____ Input rows

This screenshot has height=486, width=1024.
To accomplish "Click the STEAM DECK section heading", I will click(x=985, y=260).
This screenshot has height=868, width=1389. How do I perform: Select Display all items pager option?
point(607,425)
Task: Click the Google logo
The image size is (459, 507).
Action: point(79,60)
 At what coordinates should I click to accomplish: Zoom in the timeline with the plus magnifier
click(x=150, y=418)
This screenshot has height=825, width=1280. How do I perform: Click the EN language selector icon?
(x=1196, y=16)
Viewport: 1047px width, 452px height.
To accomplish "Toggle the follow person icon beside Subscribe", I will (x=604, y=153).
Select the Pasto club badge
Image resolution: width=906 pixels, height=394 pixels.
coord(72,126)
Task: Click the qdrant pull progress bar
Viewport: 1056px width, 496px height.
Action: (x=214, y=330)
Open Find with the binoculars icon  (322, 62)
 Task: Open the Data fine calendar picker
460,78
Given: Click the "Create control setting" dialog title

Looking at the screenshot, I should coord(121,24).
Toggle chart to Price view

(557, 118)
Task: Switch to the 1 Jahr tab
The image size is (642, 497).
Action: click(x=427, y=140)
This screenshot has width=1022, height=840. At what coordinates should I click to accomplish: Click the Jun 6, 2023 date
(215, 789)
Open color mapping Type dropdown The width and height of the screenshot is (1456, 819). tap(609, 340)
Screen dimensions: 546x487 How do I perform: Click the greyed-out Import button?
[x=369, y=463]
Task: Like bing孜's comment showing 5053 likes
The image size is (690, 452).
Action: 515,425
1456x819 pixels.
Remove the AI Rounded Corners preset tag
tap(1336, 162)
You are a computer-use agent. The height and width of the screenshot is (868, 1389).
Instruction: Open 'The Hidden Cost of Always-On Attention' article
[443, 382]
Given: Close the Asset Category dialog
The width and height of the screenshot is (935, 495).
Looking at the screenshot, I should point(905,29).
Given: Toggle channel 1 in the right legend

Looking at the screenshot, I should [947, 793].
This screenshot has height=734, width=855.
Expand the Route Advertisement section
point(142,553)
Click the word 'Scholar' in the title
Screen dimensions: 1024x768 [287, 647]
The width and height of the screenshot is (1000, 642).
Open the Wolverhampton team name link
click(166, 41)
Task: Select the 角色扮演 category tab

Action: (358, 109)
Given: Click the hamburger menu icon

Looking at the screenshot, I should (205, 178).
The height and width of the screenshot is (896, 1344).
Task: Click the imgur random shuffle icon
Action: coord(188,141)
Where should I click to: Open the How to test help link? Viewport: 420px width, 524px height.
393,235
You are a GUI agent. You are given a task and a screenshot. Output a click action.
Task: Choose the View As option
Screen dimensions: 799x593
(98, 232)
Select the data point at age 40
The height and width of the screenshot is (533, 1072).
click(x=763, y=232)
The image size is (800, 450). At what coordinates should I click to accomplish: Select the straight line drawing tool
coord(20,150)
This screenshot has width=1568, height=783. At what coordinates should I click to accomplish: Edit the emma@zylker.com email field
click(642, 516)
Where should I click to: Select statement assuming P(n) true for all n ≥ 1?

________

[Task directions]
Please edit the listing above so that each "Viewport" becomes "Canvas", leaving every other part untouched.

[Expected answer]
This screenshot has height=486, width=1024.
To accomplish "Click the STEAM DECK section heading", I will click(x=985, y=260).
This screenshot has height=868, width=1389. How do I perform: Select Display all items pager option?
point(607,425)
Task: Click the Google logo
The image size is (459, 507).
Action: point(79,60)
 At what coordinates should I click to accomplish: Zoom in the timeline with the plus magnifier
click(x=150, y=418)
This screenshot has height=825, width=1280. How do I perform: Click the EN language selector icon?
(x=1196, y=16)
Canvas: 1047px width, 452px height.
To accomplish "Toggle the follow person icon beside Subscribe", I will (x=604, y=153).
Select the Pasto club badge
Image resolution: width=906 pixels, height=394 pixels.
coord(72,126)
Task: Click the qdrant pull progress bar
Canvas: 1056px width, 496px height.
Action: (x=214, y=330)
Open Find with the binoculars icon  (322, 62)
 Task: Open the Data fine calendar picker
460,78
Given: Click the "Create control setting" dialog title

Looking at the screenshot, I should coord(121,24).
Toggle chart to Price view

(557, 118)
Task: Switch to the 1 Jahr tab
The image size is (642, 497).
Action: click(x=427, y=140)
This screenshot has width=1022, height=840. At what coordinates should I click to accomplish: Click the Jun 6, 2023 date
(215, 789)
Open color mapping Type dropdown The width and height of the screenshot is (1456, 819). tap(609, 340)
Screen dimensions: 546x487 How do I perform: Click the greyed-out Import button?
[x=369, y=463]
Task: Like bing孜's comment showing 5053 likes
The image size is (690, 452).
Action: 515,425
1456x819 pixels.
Remove the AI Rounded Corners preset tag
tap(1336, 162)
You are a computer-use agent. The height and width of the screenshot is (868, 1389).
Instruction: Open 'The Hidden Cost of Always-On Attention' article
[443, 382]
Given: Close the Asset Category dialog
The width and height of the screenshot is (935, 495).
Looking at the screenshot, I should point(905,29).
Given: Toggle channel 1 in the right legend

Looking at the screenshot, I should [947, 793].
This screenshot has height=734, width=855.
Expand the Route Advertisement section
point(142,553)
Click the word 'Scholar' in the title
Screen dimensions: 1024x768 [287, 647]
The width and height of the screenshot is (1000, 642).
Open the Wolverhampton team name link
click(166, 41)
Task: Select the 角色扮演 category tab

Action: (358, 109)
Given: Click the hamburger menu icon

Looking at the screenshot, I should (205, 178).
The height and width of the screenshot is (896, 1344).
Task: Click the imgur random shuffle icon
Action: coord(188,141)
Where should I click to: Open the How to test help link? Canvas: 420px width, 524px height.
393,235
You are a GUI agent. You are given a task and a screenshot. Output a click action.
Task: Choose the View As option
Screen dimensions: 799x593
(98, 232)
Select the data point at age 40
The height and width of the screenshot is (533, 1072).
click(x=763, y=232)
The image size is (800, 450). At what coordinates should I click to accomplish: Select the straight line drawing tool
coord(20,150)
This screenshot has width=1568, height=783. At what coordinates should I click to accomplish: Edit the emma@zylker.com email field
click(642, 516)
Where should I click to: Select statement assuming P(n) true for all n ≥ 1?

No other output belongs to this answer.